Brain edema is one of the main mechanisms of secondary brain injury and one factor in the prognosis of traumatic brain injury . The clinical study of glibenclamide in the treatment of brain edema after traumatic brain injury is designed to evaluate whether glibenclamide treatment can improve the blood NSE and S100β levels of severe traumatic brain injury , so order to explore the efficacy and adverse effects of this drug in the treatment of traumatic brain injury .

Study Overview

Status

Recruiting

Conditions

Intervention / Treatment

Detailed Description

Traumatic brain injury has high morbidity,disability and mortality ; worldwide, more than 50 million new cases , mainly low and middle-income countries.The annual incidence of craniocerebral trauma in China is (55 - 64) / 100000 , with 770 - 890 thousand new cases,causing nearly 100000 deaths and hundreds of thousands of disabilities , which is a serious public safety problem .Injury mechanisms after traumatic brain injury include primary and secondary brain injury and have a lack of effective treatment .Brain edema is one of the main mechanisms of secondary brain injury and one factor in the prognosis of traumatic brain injury .In recent years , the Sur1-Trpm4 channel was found to play an important role in the onset of brain edema , with increased expression in traumatic brain injury , ischemic stroke , and ischemic and hypoxic encephalopathy , and the specific inhibitor glibenclamide can reduce brain edema .A clinical study of glibenclamide in the treatment of brain edema after traumatic brain injury to evaluate whether glibenclamide treatment can improve the blood NSE and S100β levels of severe traumatic brain injury , so order to explore the efficacy and adverse effects of this drug in the treatment of traumatic brain injury .

Study Type

Interventional

Enrollment (Anticipated)

76

Phase

  • Phase 2
  • Phase 1

Contacts and Locations

This section provides the contact details for those conducting the study, and information on where this study is being conducted.

Study Contact

Study Locations

  • China
      • Beijing, China
        • Recruiting
        • Beijing Tongren Hospital, Capital Medical University
        • Contact:
          • qing lin
    • Beijing
      • Beijing, Beijing, China, 100050
        • Recruiting
        • Beijing Tiantan Hospital Affiliated to Capital Medical University
        • Contact:

Participation Criteria

Researchers look for people who fit a certain description, called eligibility criteria. Some examples of these criteria are a person's general health condition or prior treatments.

Eligibility Criteria

Ages Eligible for Study

18 years to 75 years (Adult, Older Adult)

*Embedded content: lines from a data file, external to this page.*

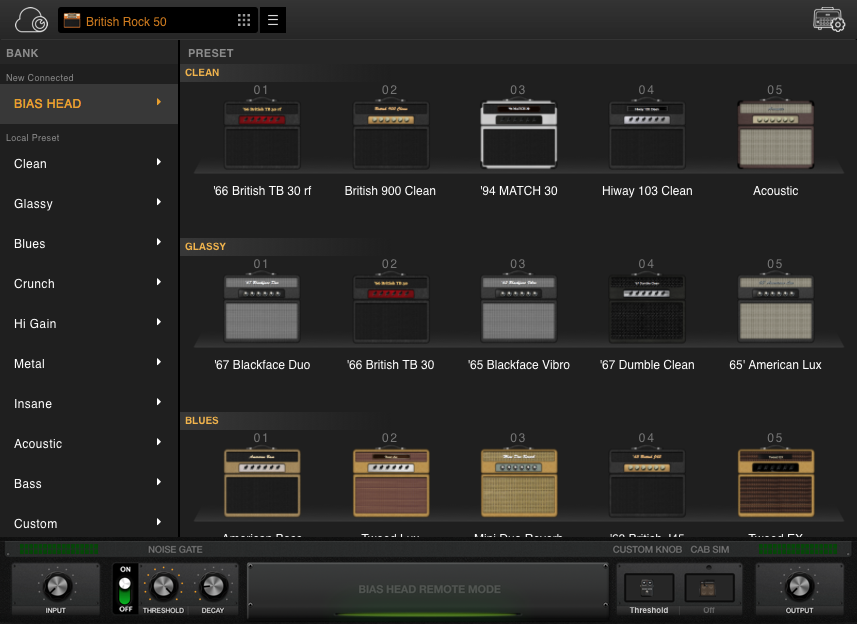Expand the Custom bank
The image size is (857, 624).
tap(89, 523)
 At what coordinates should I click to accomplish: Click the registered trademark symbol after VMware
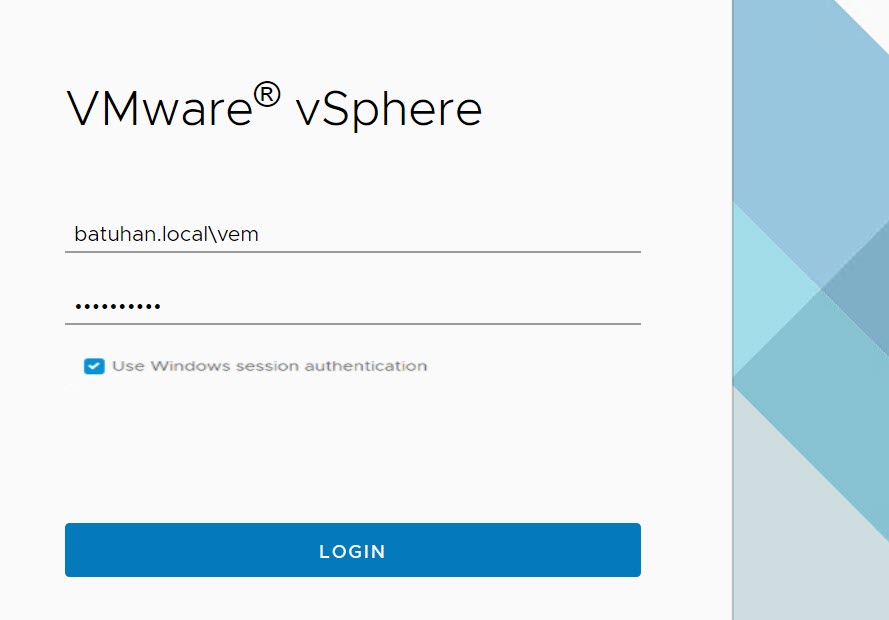click(x=265, y=95)
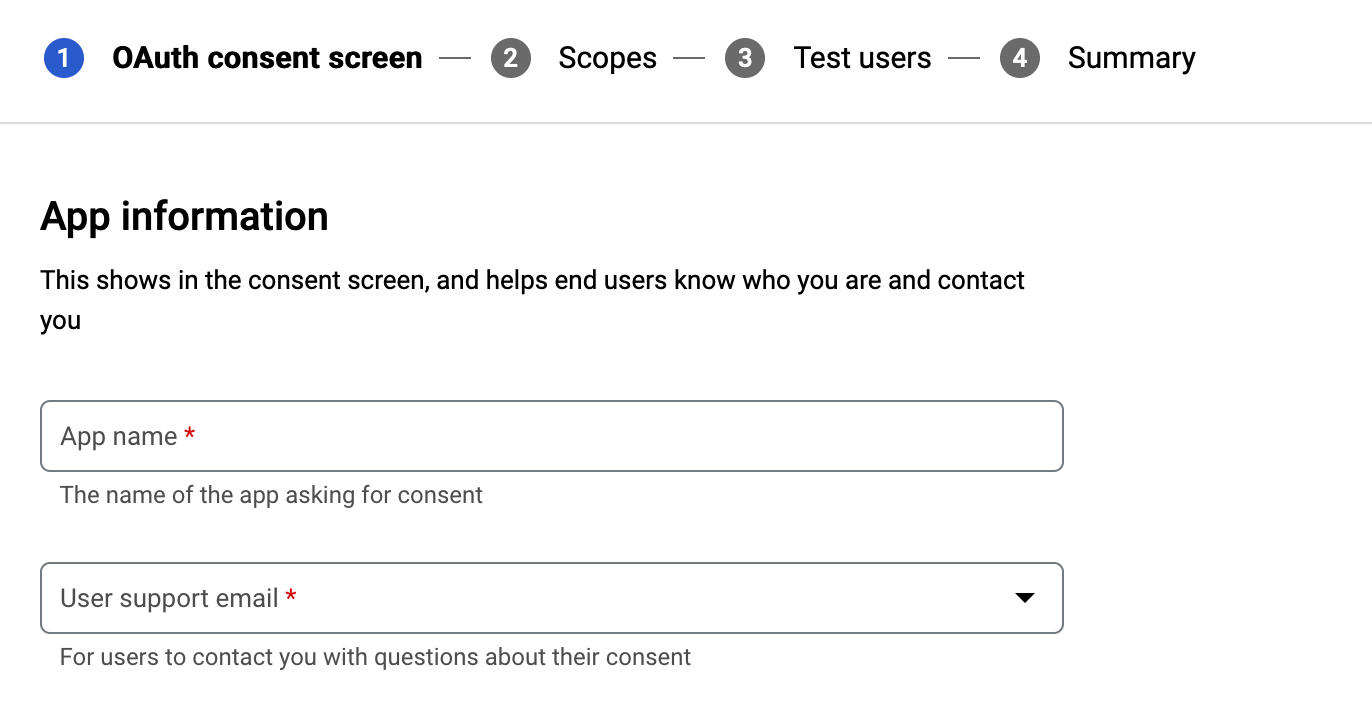Jump to the Summary step label
The width and height of the screenshot is (1372, 702).
[1131, 58]
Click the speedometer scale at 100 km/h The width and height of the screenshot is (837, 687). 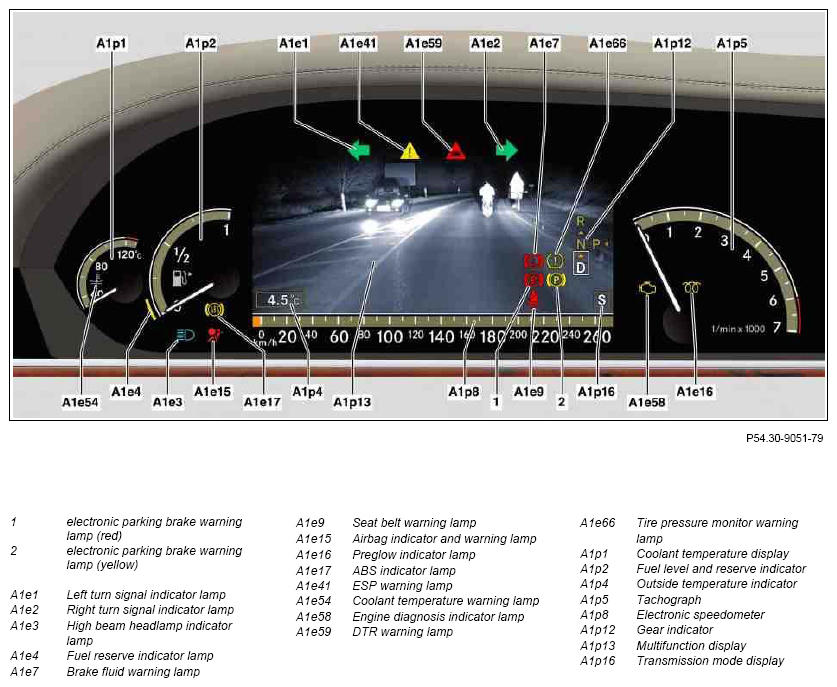(x=389, y=337)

Accepts Healthy Volunteers

No

Genders Eligible for Study

All

Description

Inclusion Criteria:

  1. Closed craniocerebral trauma;
  2. The injury time on admission was less than 10 hours;
  3. The GCS score was less than 9, and the GCS score was evaluated without sedation or using muscle relaxants;
  4. They were 18-75 years old;
  5. Authorized close relatives to sign informed consent.

Exclusion Criteria:

  1. The damage time is uncertain;
  2. Penetrating brain injury;
  3. With spinal cord injury;
  4. Severe and fatal injuries associated with other parts of the body;
  5. Pregnant women or pregnancy test positive;
  6. Lactating women had lactation needs during the study period;
  7. blood suger is lower than 2.8 mmol / L;
  8. Renal insufficiency, history of dialysis treatment, or serum creatinine more than 2.5 mg / dl;
  9. The total bilirubin was more than 1.5 times of the upper limit;
  10. INR was greater than 1.4;
  11. Systolic blood pressure was less than 90 and had no response to fluid resuscitation;
  12. Allergic to sulfonylureas;
  13. There was a history of admission for brain injury, mental or neurological diseases within 3 years before brain injury;
  14. The drug use was restricted due to emergency operation within 8 hours after brain injury;
  15. There was a history of taking antiplatelet drugs, oral anticoagulants or heparin or low molecular weight heparin 72 hours before brain injury;
  16. There was a history of taking sulfonylureas within 30 days before brain injury; 17. There was a history of participating in other drug trials within 30 days before brain injury;

18. There was a history of G6PD deficiency; 19. There were clinical conditions that other researchers did not consider to meet the inclusion criteria.

Study Plan

This section provides details of the study plan, including how the study is designed and what the study is measuring.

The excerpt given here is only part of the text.